Introduction (Server Clusters : Storage Area Networks - For Windows 2000 and Windows Server 2003)

Applies To: Windows Server 2003, Windows Server 2003 R2, Windows Server 2003 with SP1, Windows Server 2003 with SP2

A storage area network (SAN) is defined as a set of interconnected devices (e.g. disks and tapes) and servers that are connected to a common communication and data transfer infrastructure such as fibre channel. The common communication and data transfer mechanism for a given deployment is commonly known as the storage fabric. The purpose of the SAN is to allow multiple servers access to a pool of storage in which any server can potentially access any storage unit. Clearly in this environment, management plays a large role in providing security guarantees (who is authorized to access which devices) and sequencing or serialization guarantees (who can access which devices at what point in time).

SANs evolved to address the increasingly difficult job of managing storage at a time when the storage usage is growing explosively. With devices locally attached to a given server or in the server enclosure itself, performing day-to-day management tasks becomes extremely complex; backing up the data in the datacenter requires complex procedures as the data is distributed amongst the nodes and is accessible only through the server it is attached to. As a given server outgrows its current storage pool, storage specific to that server has to be acquired and attached, even if there are other servers with plenty of storage space available. Other benefits can be gained such as multiple servers can share data (sequentially or in some cases in parallel), backing up devices can be done by transferring data directly from device to device without first transferring it to a backup server.

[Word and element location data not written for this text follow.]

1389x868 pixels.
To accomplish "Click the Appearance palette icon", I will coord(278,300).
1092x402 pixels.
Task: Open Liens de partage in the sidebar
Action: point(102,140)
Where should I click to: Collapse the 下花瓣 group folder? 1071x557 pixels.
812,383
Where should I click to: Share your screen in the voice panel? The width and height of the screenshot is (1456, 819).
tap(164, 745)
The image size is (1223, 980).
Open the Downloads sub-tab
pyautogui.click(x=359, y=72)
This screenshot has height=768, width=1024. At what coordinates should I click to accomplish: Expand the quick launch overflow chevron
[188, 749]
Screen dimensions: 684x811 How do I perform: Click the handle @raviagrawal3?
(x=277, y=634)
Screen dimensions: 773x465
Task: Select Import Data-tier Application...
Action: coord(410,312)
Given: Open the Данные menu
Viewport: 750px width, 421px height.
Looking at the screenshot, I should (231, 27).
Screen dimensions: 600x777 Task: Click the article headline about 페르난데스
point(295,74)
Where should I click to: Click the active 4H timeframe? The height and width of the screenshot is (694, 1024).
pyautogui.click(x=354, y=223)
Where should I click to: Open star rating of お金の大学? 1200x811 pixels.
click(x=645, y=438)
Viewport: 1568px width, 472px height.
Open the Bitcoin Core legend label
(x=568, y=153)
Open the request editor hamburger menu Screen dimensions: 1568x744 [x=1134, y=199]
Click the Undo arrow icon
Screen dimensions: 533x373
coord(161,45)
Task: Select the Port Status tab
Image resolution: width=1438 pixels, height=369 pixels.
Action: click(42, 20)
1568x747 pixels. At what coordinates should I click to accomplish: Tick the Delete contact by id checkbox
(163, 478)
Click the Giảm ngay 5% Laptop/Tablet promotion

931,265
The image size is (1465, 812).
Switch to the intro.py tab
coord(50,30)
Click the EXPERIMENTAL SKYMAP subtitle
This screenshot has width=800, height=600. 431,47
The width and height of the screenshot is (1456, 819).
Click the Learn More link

So why use yet another set of interconnect technologies? A storage area network is a network like any other (for example a LAN infrastructure). A SAN is used to connect many different devices and hosts to provide access to any device from anywhere. Existing storage technologies such as SCSI are tuned to the specific requirements of connecting mass storage devices to host computers. In particular, they are low latency, high bandwidth connections with extremely high data integrity semantics. Network technology, on the other hand, is tuned more to providing application-to-application connectivity in increasingly complex and large-scale environments. Typical network infrastructures have high connectivity, can route data across many independent network segments, potentially over very large distances (consider the internet) and there are many network management and troubleshooting tools.

Storage area networks try to capitalize on the best of the storage technologies and network technologies to provide a low latency, high bandwidth interconnect which can span large distances, has high connectivity and good management infrastructure from the start.

In summary, a SAN environment provides the following benefits:

Centralization of storage into a single pool. This allows storage resources and server resources to grow independently, and allows storage to be dynamically assigned from the pool as and when it is required. Storage on a given server can be increased or decreased as needed without complex reconfiguring or re-cabling of devices.

Common infrastructure for attaching storage allows a single common management model for configuration and deployment.

Storage devices are inherently shared by multiple systems. Ensuring data integrity guarantees and enforcing security policies for access rights to a given device is a core part of the infrastructure.

Data can be transferred directly from device to device without server intervention. For example, data can be moved from a disk to a tape without first being read into the memory of a backup server. This frees-up compute cycles for business logic rather than management related tasks.

Because multiple servers have direct access to storage devices, SAN technology is particularly interesting as a way to build clusters where shared access to a data set is required. Consider a clustered SQL Server environment. At any point in time a SQL Server instance may be hosted on one machine in the cluster and it must have exclusive access to its associated database on a disk from the node on which it is hosted. In the event of a failure or an explicit management operation, the SQL Server instance may failover to another node in the cluster. Once failed over, the SQL Server instance must be able to have exclusive access to the database on disk from its new host node.

By deploying multiple clusters onto a single storage area network, all of the benefits of SAN technology described above can be brought to the cluster environment. The rest of this paper describes how clusters can be attached to storage area networks, what the requirements are and what is supported today in Windows 2000.